Vero è che la Germania conosce bene il trauma. L’attacco di Berlino del 2016 ha segnato una frattura profonda, trasformando per sempre il modo in cui le autorità guardano agli eventi di massa. Da allora, ogni mercatino di Natale è diventato un potenziale obiettivo, ogni folla un rischio da gestire. Barriere di cemento, controlli, pattugliamenti armati: tutto questo è ormai parte del paesaggio. Ma oggi siamo di fronte a qualcosa di diverso. Non più solo misure di sicurezza rafforzate, bensì la rinuncia preventiva. Il messaggio implicito è chiaro: se non possiamo garantire la sicurezza assoluta, allora meglio non celebrare.
Naturalmente, non tutta la Germania ha scelto questa strada. Nelle grandi città i mercatini restano aperti, protetti da dispositivi imponenti e costosi. Ma proprio qui emerge un altro nodo: la sicurezza ha un prezzo, e non tutti i comuni possono permetterselo. Per molte realtà medio-piccole, organizzare un evento pubblico significa affrontare spese enormi per barriere, personale, piani di emergenza. Così la paura si intreccia con i bilanci, e la soluzione più semplice diventa l’annullamento.
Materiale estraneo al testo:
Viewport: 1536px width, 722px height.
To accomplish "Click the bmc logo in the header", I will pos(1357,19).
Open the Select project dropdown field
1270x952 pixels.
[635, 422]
Non per un divieto dall’alto, ma per esaurimento amministrativo.
Eppure il problema non è logistico, ma strettamente politico e culturale. Quando un sindaco dice che il Natale “porta terrore”, sta rovesciando il senso delle cose. Non è il Natale a portare terrore. È il terrorismo che porta terrore usando la paura come arma. Confondere i due piani significa accettare, magari senza dirlo apertamente, che la minaccia abbia già vinto una parte della battaglia: quella simbolica.
Qui si innesta una critica sempre più diffusa in Europa. Invece di affrontare il terrorismo islamista come un nemico ideologico e operativo, si preferisce restringere la vita pubblica, abbassare il profilo, ridurre le occasioni di incontro. È una strategia che non produce sicurezza, ma abitudine alla rinuncia. Si cede spazio, si normalizza l’eccezione, si interiorizza l’idea che alcune tradizioni siano diventate troppo pericolose per essere vissute.
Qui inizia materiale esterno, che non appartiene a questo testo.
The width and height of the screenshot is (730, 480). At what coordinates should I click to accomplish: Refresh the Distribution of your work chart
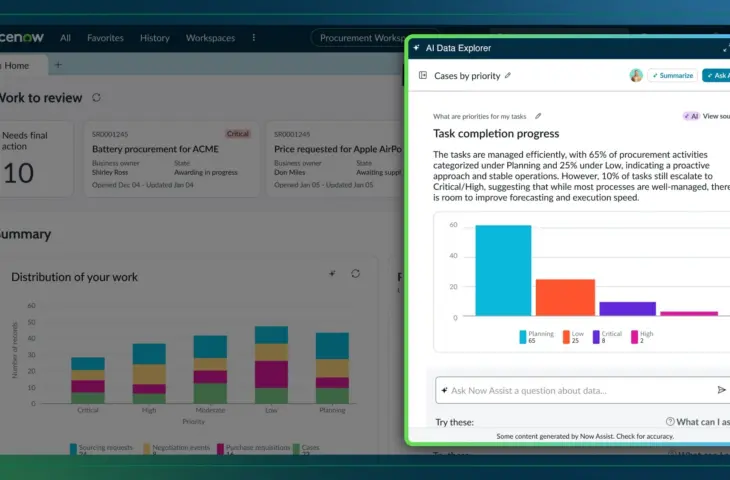[x=355, y=274]
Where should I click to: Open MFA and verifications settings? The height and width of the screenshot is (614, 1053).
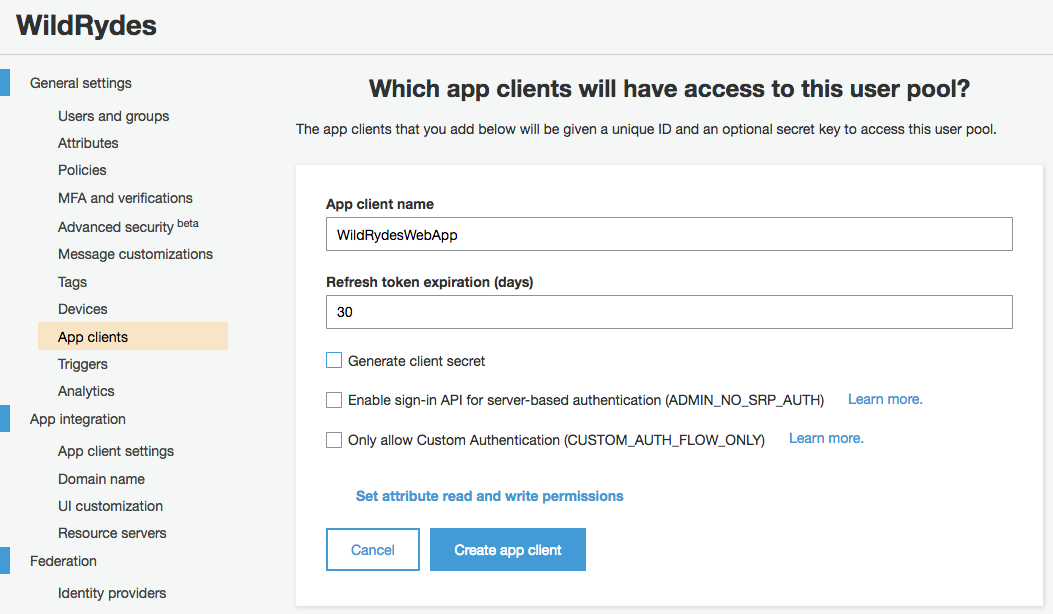click(125, 198)
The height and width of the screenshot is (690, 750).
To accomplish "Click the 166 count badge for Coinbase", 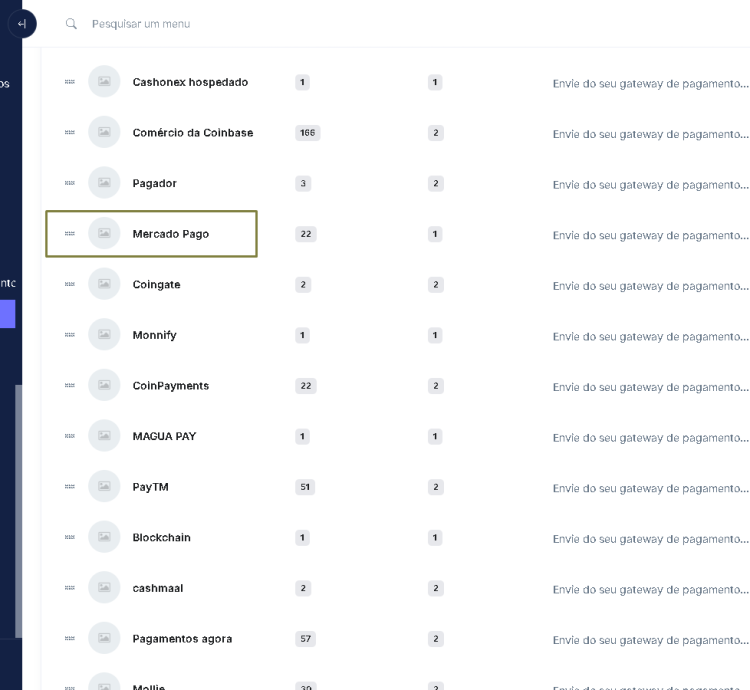I will click(x=307, y=133).
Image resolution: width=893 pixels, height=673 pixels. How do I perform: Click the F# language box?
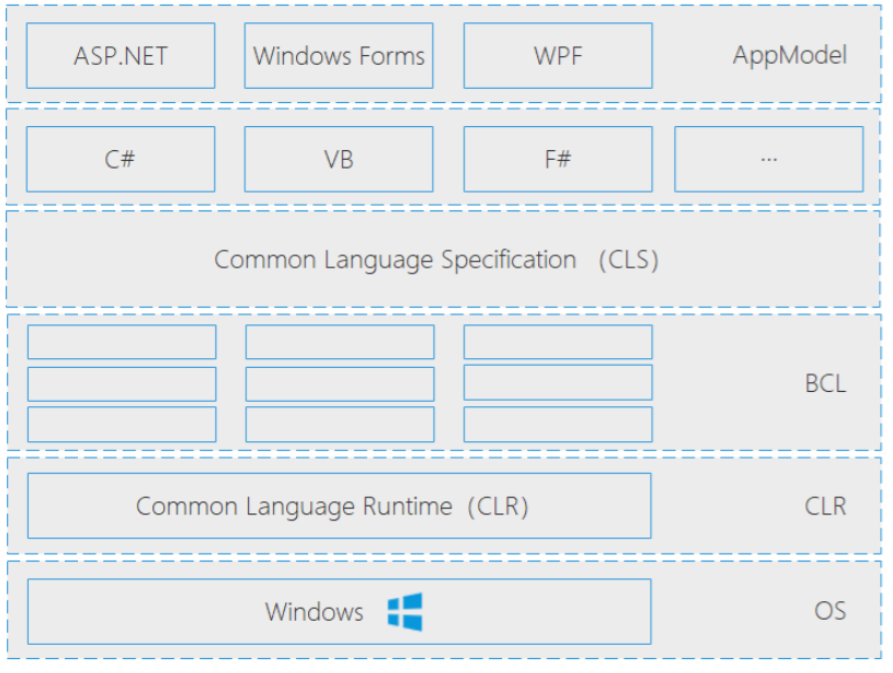tap(557, 159)
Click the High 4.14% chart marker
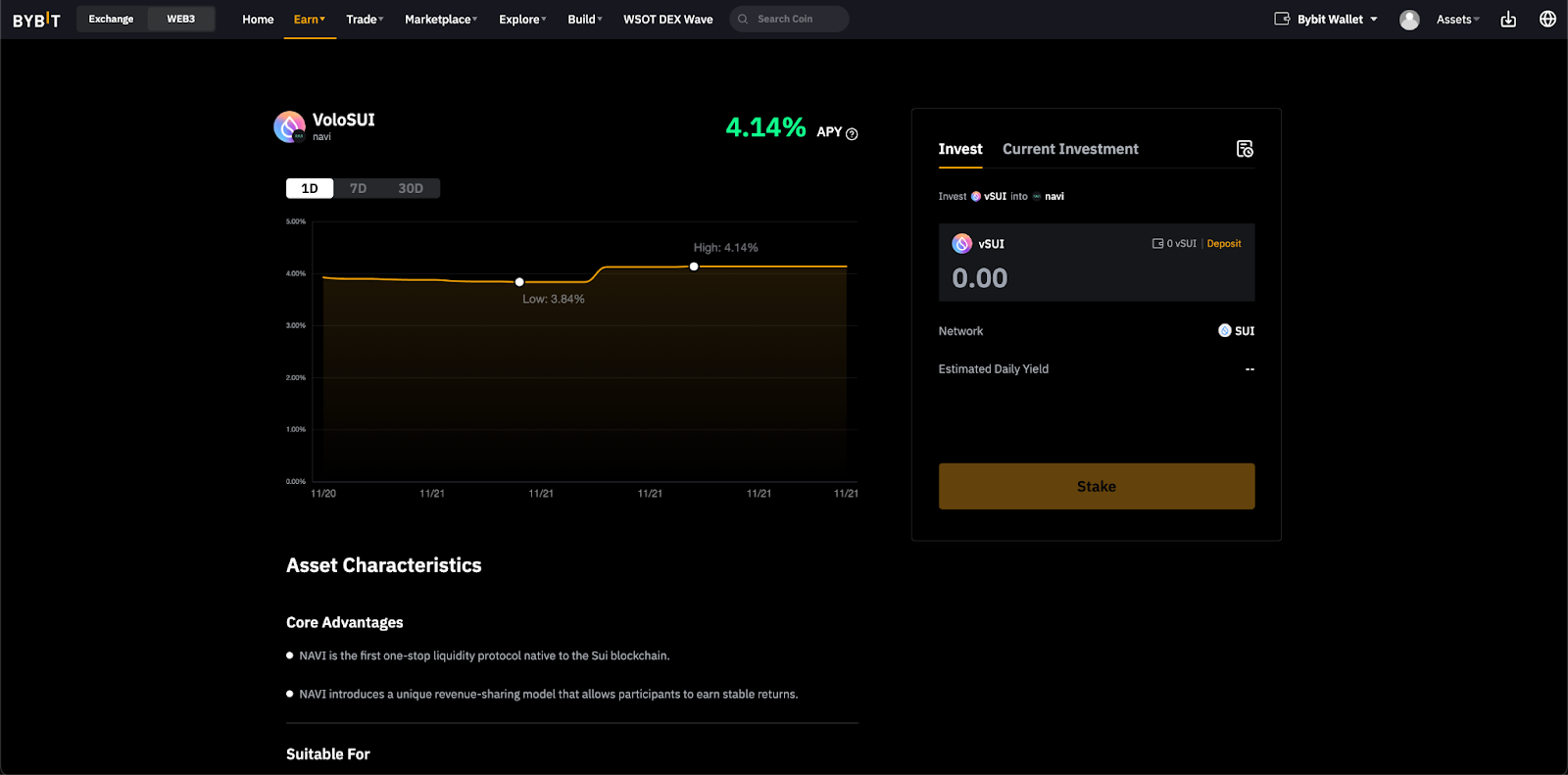Image resolution: width=1568 pixels, height=775 pixels. (x=694, y=266)
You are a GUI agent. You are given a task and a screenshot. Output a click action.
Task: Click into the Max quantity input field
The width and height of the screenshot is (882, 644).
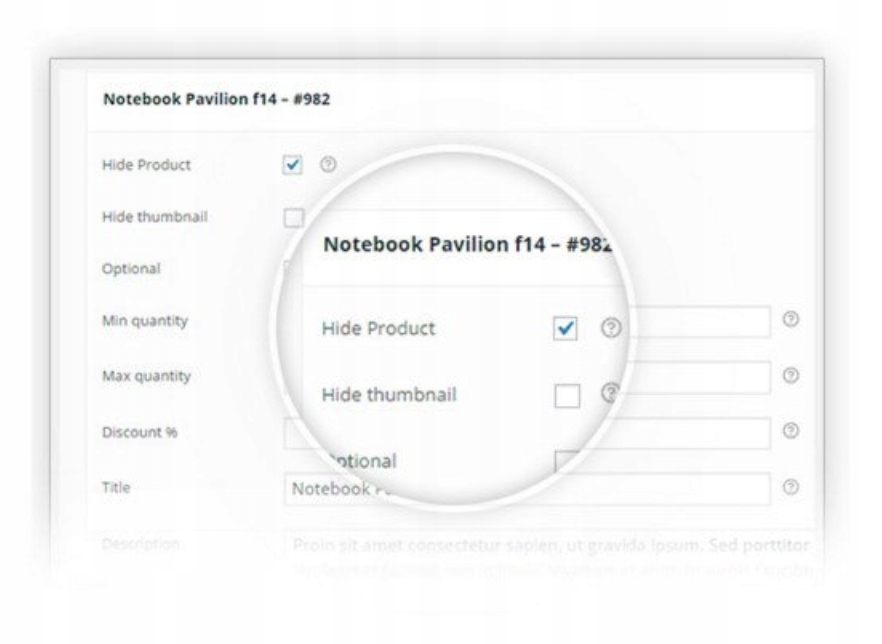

Il paradosso è evidente. Le società europee si definiscono aperte, pluraliste, resilienti. Ma di fronte alla minaccia, la risposta non è sempre il rafforzamento della libertà protetta, bensì la sua compressione silenziosa. Nessun proclama, nessuna autocritica: solo un calendario svuotato e piazze spente.
Il Natale tedesco, quest’anno, è uno specchio. Riflette una domanda che riguarda tutta l’Europa: fino a che punto siamo disposti a cambiare il nostro modo di vivere per paura di essere colpiti? E soprattutto, chi decide dove passa il confine tra prudenza e resa? Perché quando è la violenza a dettare l’agenda, anche senza colpire, il danno è già fatto. E non serve cancellare il Natale per accorgersene. Basta spegnerne le luci.